If you want to report a separate bug for dynamic resizing issues, go ahead. This bug is for new windows.
MSIE's "WORKAREA" can be efficiently translated as screen.availLeft, screen.availTop, screen.availWidth and screen.availHeight properties in Mozilla's code. Such WORKAREA needs 1 coordinate (relative to top-left corner of the user screen) and 2 dimensions. Now, if screen.availTop just changed because the user opened MS-Magnifier or an os-dependent application (say MS-Office bar) and docked it on the left or right hand side, then the correspondent coordinate and dimensions should be updated in real time. My demo demonstrates that this is not the case. Note that all these 4 screen.avail* properties were already in NS 4.0 PR1 and higher; so, we're not inventing anything new here. I'll file another bug anyway on the resizing issue. Is it too late to use better identifiers in the patch?
I'm personally satisfied with the identifiers in the current patch -- and more importantly, it has sr= now. I just don't want to spend more time jumping through all the hoops and asking a superreviewer for more of their time, to change variable names. You can always submit a new patch yourself and request reviews.

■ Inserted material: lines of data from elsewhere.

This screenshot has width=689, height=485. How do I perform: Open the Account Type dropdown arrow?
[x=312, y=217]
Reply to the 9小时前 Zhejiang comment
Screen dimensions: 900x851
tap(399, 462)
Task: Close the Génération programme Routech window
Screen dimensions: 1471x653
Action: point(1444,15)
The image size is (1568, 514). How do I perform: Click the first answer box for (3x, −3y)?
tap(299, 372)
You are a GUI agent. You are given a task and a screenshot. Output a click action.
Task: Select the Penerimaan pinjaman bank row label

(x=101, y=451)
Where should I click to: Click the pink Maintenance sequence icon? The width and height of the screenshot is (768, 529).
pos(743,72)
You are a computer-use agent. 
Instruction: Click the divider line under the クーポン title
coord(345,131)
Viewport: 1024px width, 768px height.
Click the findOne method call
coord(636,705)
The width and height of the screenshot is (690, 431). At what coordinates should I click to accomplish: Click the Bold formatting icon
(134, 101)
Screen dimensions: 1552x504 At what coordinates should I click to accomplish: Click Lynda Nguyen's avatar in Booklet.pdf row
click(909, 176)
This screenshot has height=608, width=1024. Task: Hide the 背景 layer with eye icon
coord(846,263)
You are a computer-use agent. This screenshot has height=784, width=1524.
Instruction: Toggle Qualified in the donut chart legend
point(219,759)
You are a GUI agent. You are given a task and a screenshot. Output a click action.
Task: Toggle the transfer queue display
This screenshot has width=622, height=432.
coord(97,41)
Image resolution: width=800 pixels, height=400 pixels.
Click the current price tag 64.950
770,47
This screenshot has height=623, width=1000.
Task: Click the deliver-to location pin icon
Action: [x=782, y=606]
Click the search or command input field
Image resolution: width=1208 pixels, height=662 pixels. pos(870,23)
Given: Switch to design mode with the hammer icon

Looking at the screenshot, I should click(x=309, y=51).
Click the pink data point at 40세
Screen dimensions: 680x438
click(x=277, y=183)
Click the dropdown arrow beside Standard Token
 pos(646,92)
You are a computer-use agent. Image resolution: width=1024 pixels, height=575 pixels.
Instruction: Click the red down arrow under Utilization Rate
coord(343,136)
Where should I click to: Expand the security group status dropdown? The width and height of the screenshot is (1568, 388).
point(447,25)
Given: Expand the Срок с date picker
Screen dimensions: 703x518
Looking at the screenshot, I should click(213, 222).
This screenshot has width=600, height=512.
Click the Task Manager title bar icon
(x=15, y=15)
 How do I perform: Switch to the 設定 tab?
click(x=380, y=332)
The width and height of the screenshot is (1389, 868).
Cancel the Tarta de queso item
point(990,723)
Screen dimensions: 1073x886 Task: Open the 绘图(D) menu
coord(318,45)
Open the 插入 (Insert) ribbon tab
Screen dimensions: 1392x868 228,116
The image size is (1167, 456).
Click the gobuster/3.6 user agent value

I filed bug 184459. On the time issue, I think you're wrong. My experience has often taught me that when confusion is involved in a code, then a lot more time is later spent by others to overcome confusion in the code. More time than it would have taken to deal with it in the first place. The gamble is always on "wasting" time now or potentially wasting a lot more time later. In a project of this magnitude, proper wording and meaningful, clear, unambiguous identifiers is not negligeable nor a luxury with many [new] people coming from different fields/expertise, trying to understand each other well. I know at least a dozen bugfiles which were evnetually invalidated or wontfix-ed just because of a misunderstanding. Just my 2 cents regards
fixed, thanks Danm
Status: ASSIGNED → RESOLVED
Closed: 22 years ago22 years ago
Resolution: --- → FIXED
Don't have a nightly to check with at the moment, so this is as much for myself as anyone else, but it looks like this may have resolved bug 181980 as well, but I'm not clear what happened with the "slack" thingy. has this fixed the case where some script resizes the window to be "maximized" size, with the borders just off the screen?
Blocks: 181980
I'm asking that this bug be REOPENED . When creating a popup window with window.open(), screenX, screenY, top and left values of the windowFeatures argument list will be relative to the whole screen coordinates, not relative to the (0,0) coordinates of the workarea. This happens even when the workarea has been first set, defined prior to/before opening the Mozilla application. There is a similar problem with innerWidth, width, outerWidth, innerHeight, height and outerHeight values of the windowFeatures argument list. Corrective adjustements to requested dimensions (inner or outer ones) will be relative to screen.width/screen.height, not relative to screen.availWidth/screen.availHeight. Corrective adjustements to requested dimensions (inner or outer ones) will be triggered when screen.width/screen.height are insufficient to render the whole requested dimensions of a popup when, in fact, screen.availWidth and screen.availHeight dimension values should be the limitations, the maximal values for [outerWidth and outerHeight values of] a popup window. Popup window dimensions and positions are not constrained within the workarea as they opened [partly or entirely] underneath, underlapped os-dependent applications. I can upload testcases along with step-by-step instructions to reproduce, explanations, screenshots. I can also open another distinct separate bugfile for this since it's clearly related to window.open() method. XP Pro SP1, build 2003012804.